====== Extract provided
Once headed for extinction, nutrient-dense millet (باجرا) is now being recognized as a solution to global food problems. The U.N. hopes to encourage more parts of Asia and Africa to replace the “big three”—rice, wheat, and maize (corn), which combined provide the world with more than 50 percent of its calories—with the ancient super grain, millets.
By Dan Saladino, a BBC journalist specializing in food and farming: For centuries the people (of Khasi tribe) in Nongtraw (in northeastern India) have produced as much of their own food and drink as possible. A tea, sha shia krot, is made from dried roots foraged from the surrounding forest and sipped from bamboo cups. Honey is harvested from bees that nest in tree trunks purposely hollowed out by the villagers. But the most important food of all in this place–that is until recent decades–was millet (باجرا), a grain that is one of the most nutrient-packed foods domesticated by humans.
============
====== Records provided
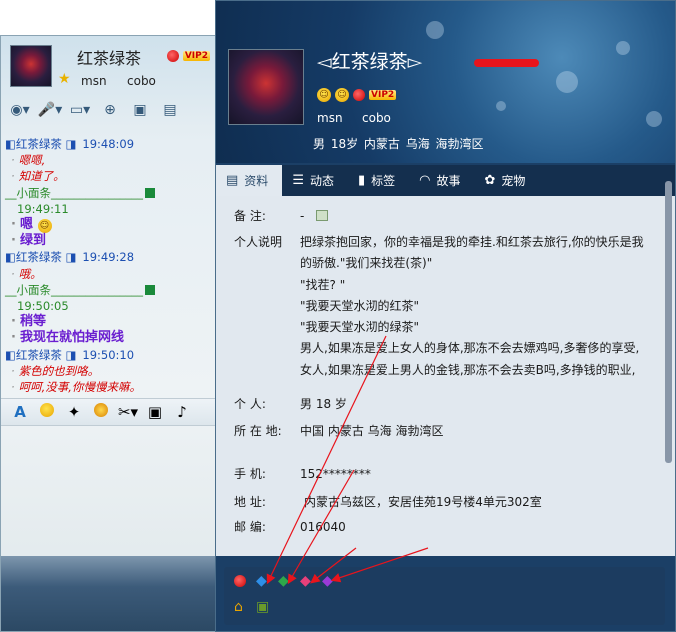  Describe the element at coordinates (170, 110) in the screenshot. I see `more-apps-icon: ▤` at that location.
============
====== Records provided
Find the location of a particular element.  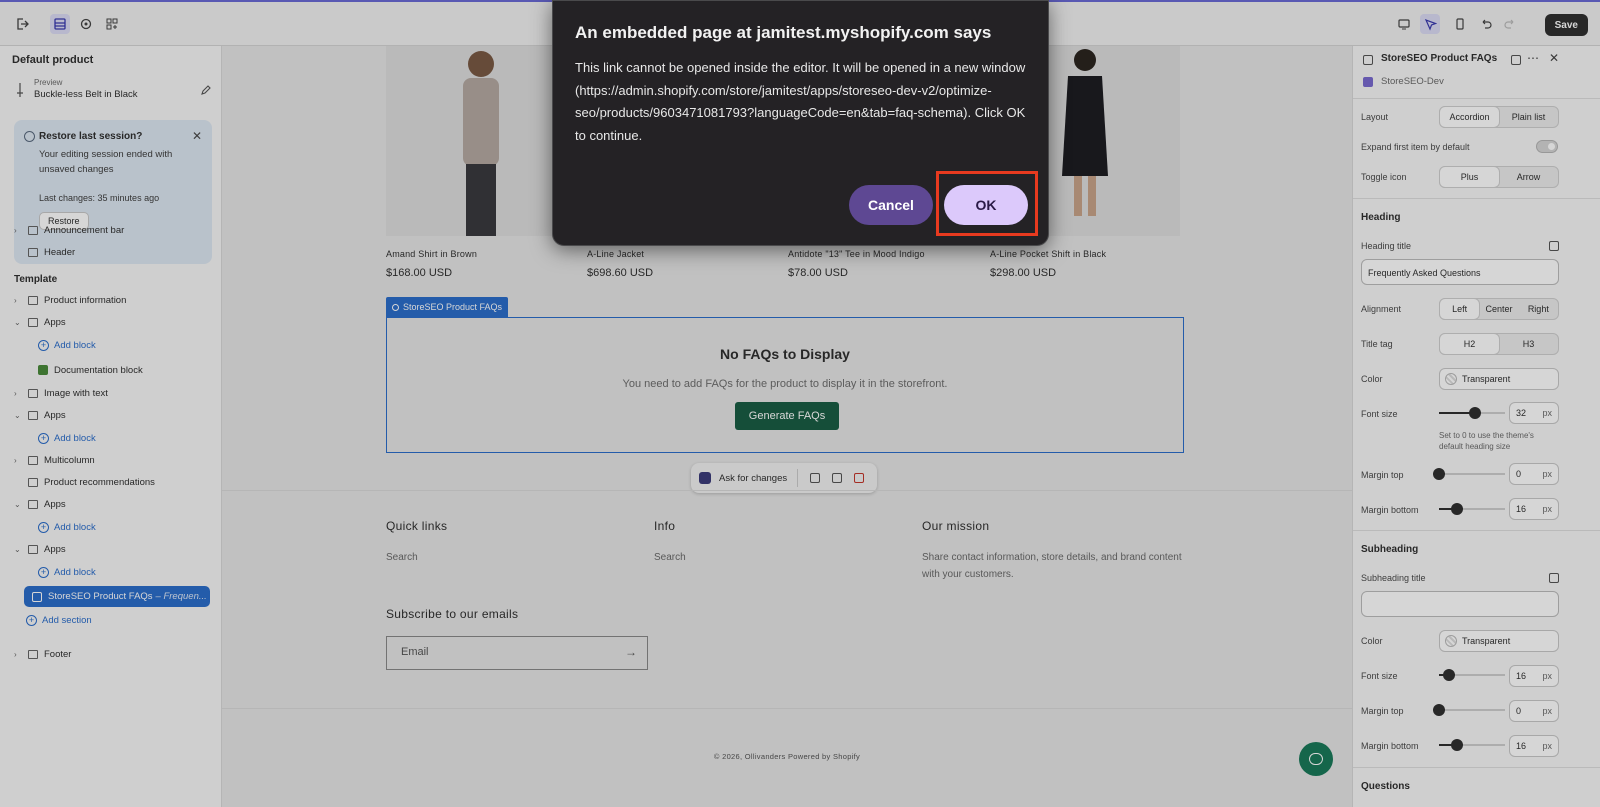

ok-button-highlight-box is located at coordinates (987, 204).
============
====== Records provided
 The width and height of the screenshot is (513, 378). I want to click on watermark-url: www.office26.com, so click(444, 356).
============
Work to be completed>
Say whether each of the following statements agrees with the passage on millet, and for each give yes or no along with the exact words from the passage that decide it.
1. Rice, wheat, and maize together supply more than half of the world's calories.
2. In Nongtraw, honey comes from bees that nest in wooden boxes built by the villagers.
3. The tea sha shia krot is made from dried leaves gathered in the forest.

Exercise response>
1. Yes: "which combined provide the world with more than 50 percent of its calories"
2. No: "Honey is harvested from bees that nest in tree trunks purposely hollowed out by the villagers."
3. No: "is made from dried roots foraged from the surrounding forest"